Accordingly internal rotation, which in healthy shoulders depends on intact subscapularis function, often is compromised after RSA as well. The subscapularis muscle tendon unit is the main internal rotator and contributes considerably to active stabilisation of the glenohumeral joint. In this study the two more cranial segments had significant smaller rotational moment arms after RSA, while no difference could be seen for the distal segment. No definite rational can be given to explain this difference. Further mathematical analysis might therefore be necessary.
While failed or non-performed reconstruction of the subscapularis has shown to have an influence on clinical outcome in anatomical shoulder arthroplasty, no difference was seen after RSA at this stage. Even though Edwards et al.  identified impaired subscapularis integrity at the time of surgery as the most important risk factor for dislocations in shoulders where reconstruction was impossible due to insufficient proximal humerus bone stock, no higher risk was seen in patients with cuff tear arthropathy as aetiology. Unfavourable biomechanical properties after RSA, as shown in this study, with a decreased moment arm in conjunction with the decreased muscle tension might impede better results, no matter if the subscapularis is reconstructed or not. On the other hand, its integrity might have been irreversibly impaired pre-operatively or secondary to the surgical approach.

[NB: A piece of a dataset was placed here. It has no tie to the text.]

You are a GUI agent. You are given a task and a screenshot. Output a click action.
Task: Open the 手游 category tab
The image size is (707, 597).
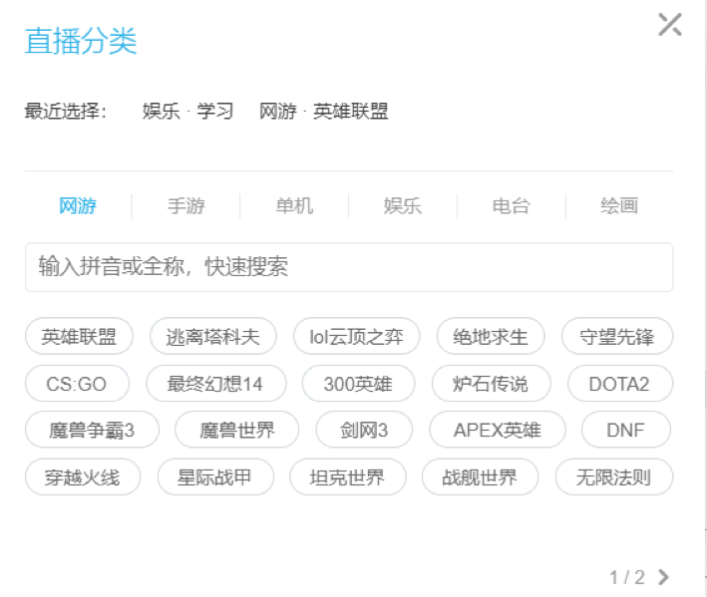[x=186, y=207]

Differences of the origin-to-insertion distances were most pronounced for the cranial segments in the 15 and 30 degrees abduction positions for both muscles. With increasing abduction this difference decreases and for some segments and positions no significant difference can be seen. We assume that with implantation of the RSA and distalisation of the humerus an increased distance of the tendon insertions to the rotational center arises. This results in a more eccentric motion of these landmarks and might explains the decrease of the origin-to-insertion distance with increasing abduction.

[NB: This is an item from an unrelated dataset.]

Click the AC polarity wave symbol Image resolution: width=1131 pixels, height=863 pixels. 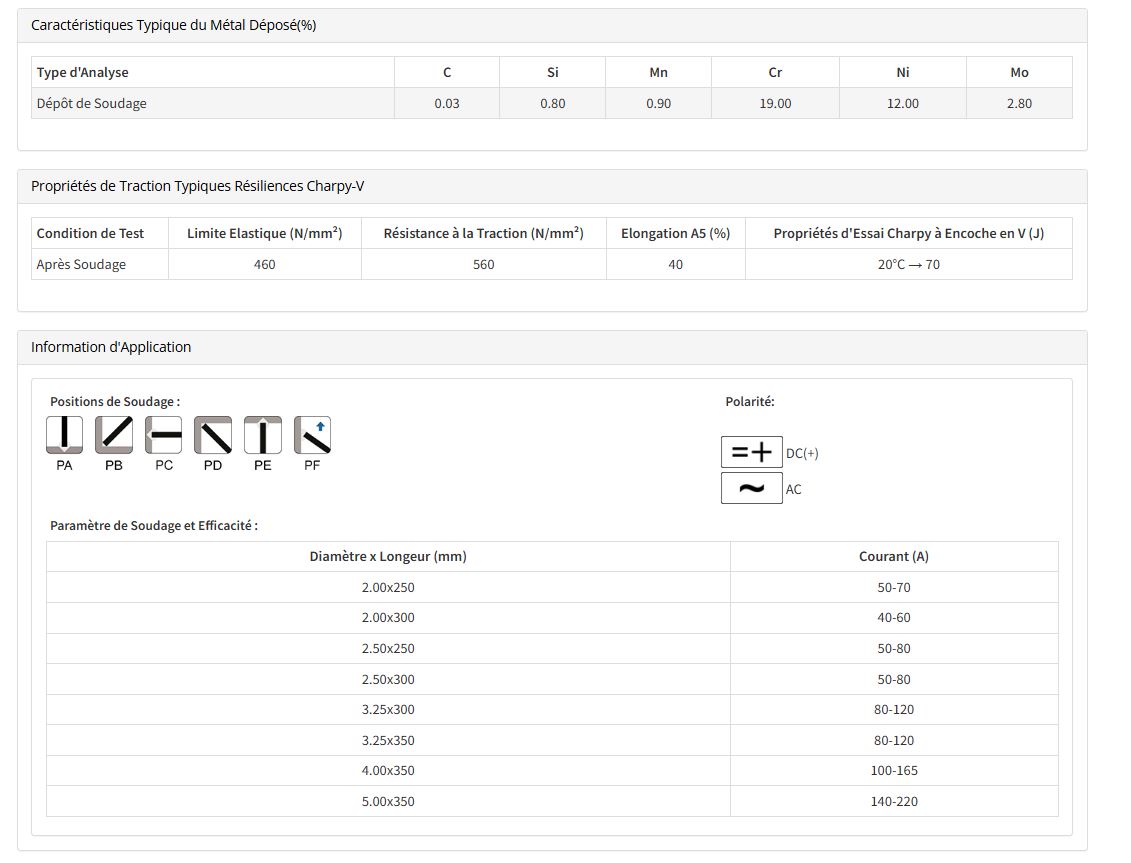751,488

In both muscles some segments had positive abduction moment arms preoperatively, which in healthy shoulders is essential for their function as dynamic stabilisers of the shoulder joint. The loss of this function will lead to a smaller joint compression force and as a result increase subluxation forces. These increased forces might abet glenoid loosening and instability. No beneficial effect can be seen for the increased postoperative adduction moment arms as adduction is usually not impaired in patients with cuff arthropathy, neither pre- nor postoperatively.

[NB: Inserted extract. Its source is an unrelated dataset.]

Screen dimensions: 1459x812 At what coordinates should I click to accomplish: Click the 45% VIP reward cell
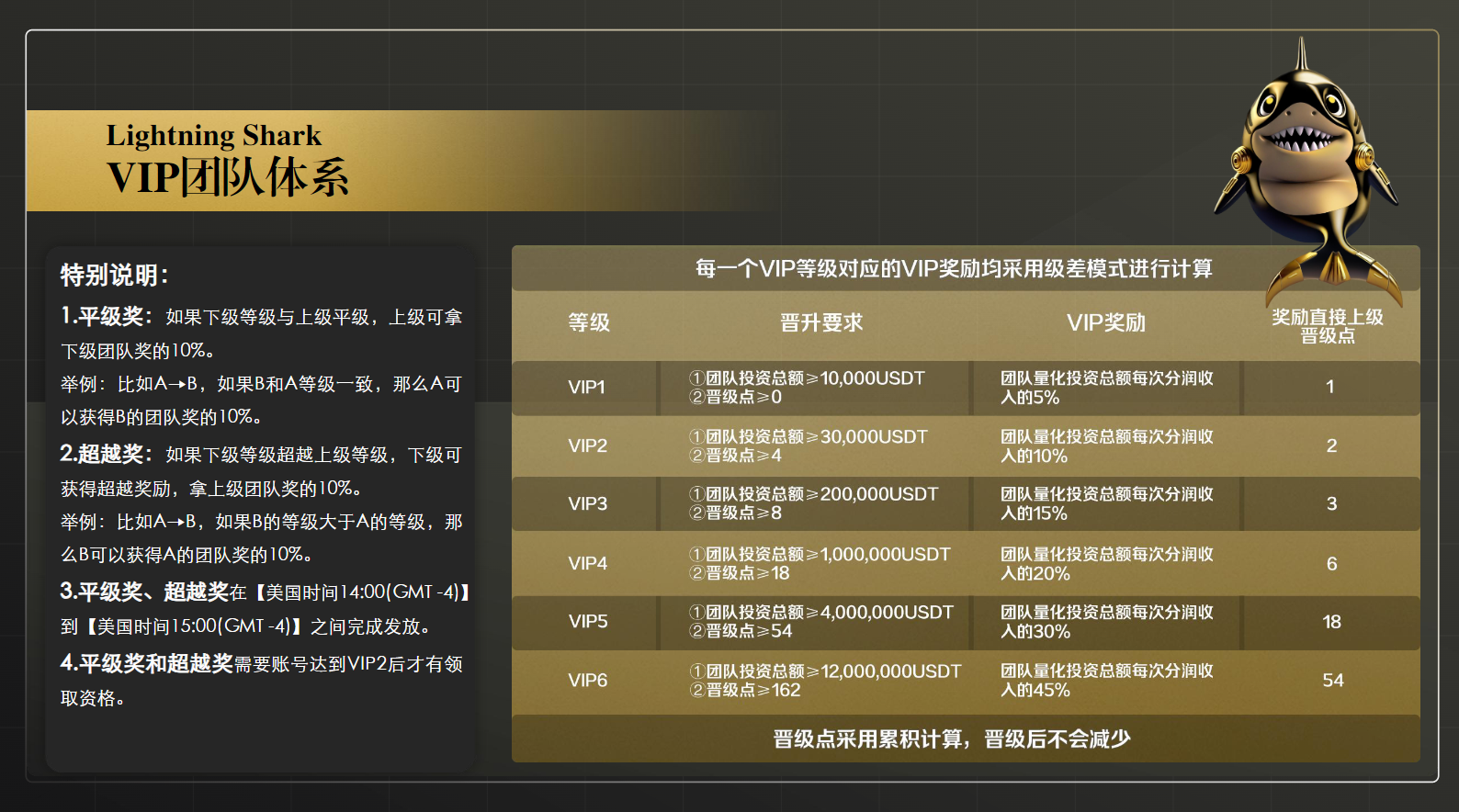tap(1106, 681)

Scapular notching is one major complication in reverse shoulder arthroplasty. Mechanical impingement as well as secondary bone erosion due to polyethylene wear is believed to contribute to this phenomenon. In our study, inferior impingement between the humeral component and the scapular neck was only observed in the zero degree reference position, which, however, is not the neutral thoraco-humeral position, but rather an adduction position which is not of high clinical relevance. Even though scapular notching was not the specific focus of this study, these findings are in agreement with the observations of other authors on this subject.